Saturday, February 22, 2020
The unionization of self-broadcast "free" speech
Today I noticed a story in a Richmond VA newspaper about proposed legislation in Virginia to protect people with disabilities from discrimination in receiving organ transplantation when medically necessary for lifesaving. I had never thought about this as an issue. My immediate personal reaction is that when families have children, there’s always a risk like this (which I would encounter in special education when I worked as a substitute teacher). But this doesn’t happen in most well-off families or to single people who remain childless, usually.
So, here I go with in meta-post mode. The Left will say to me, if you mention this at all, why aren’t you in the streets fighting for it? To blog about stuff gratuitously, without skin in the game, would have been seen as just objective issue discussion ten years ago. Now it is seen by the far Left as a form of indirect bullying, and the tech industry feels the pressure.

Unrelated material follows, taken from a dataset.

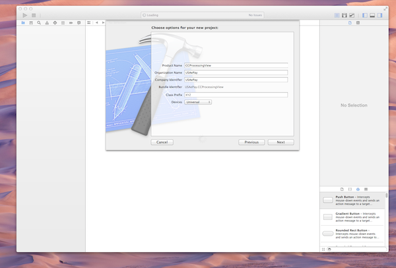Toggle the bottom Debug area visibility
This screenshot has width=396, height=268.
pyautogui.click(x=373, y=14)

Indeed, I do fear that in a few more years we may well see an environment where you get to speak for yourself online only if you will speak to others first, as with the issue I have with Facebook’s constantly prodding me to “add a donate button” when I post about something yesterday (it happened yesterday when I quote the CDC talking about the possibility of ordinary people’s freedom of movement or activity being restricted if contact tracing reports they were in accidental close contact with someone infected with Covid-19).

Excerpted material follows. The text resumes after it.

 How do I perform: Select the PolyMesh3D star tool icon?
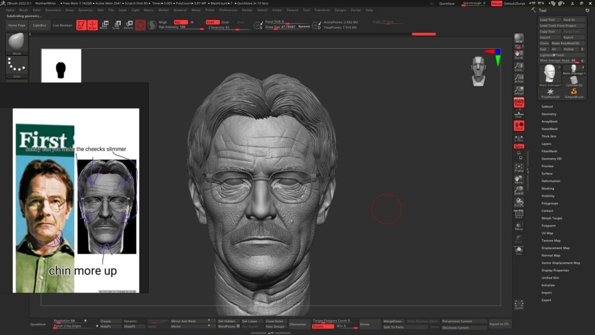550,92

As far as the combativeness of the Left goes, I do get it. Some groups feel more threatened when assembled in public, especially by the less-hidden extreme alt-right today than they were a few years ago (before Charlottesville and before Trump’s election) by radical Islam (Pulse, Bataclan in Paris, etc), which was perceived as “easier” to sift out in advance and less connected to western society. Some also see a political threat of a return to authoritarianism, with Trump’s disregard of normal decorum when combined with “gratuitous speech” from those with no real personal stake in the difficulties that (intersectional) groups claim they have. In the view of the Left, no one should feel above having to march in protest or join a movement.
Big Tech really wants to see people run genuine consumer-oriented businesses online – see authors sell books themselves, for example (and compete with Amazon?). In the past, persistent identifiers have hidden the problem that most people really are not in a very good position to do this if that is the only way to be known online, unless you raise money for somebody else first (and you “belong” to that somebody else).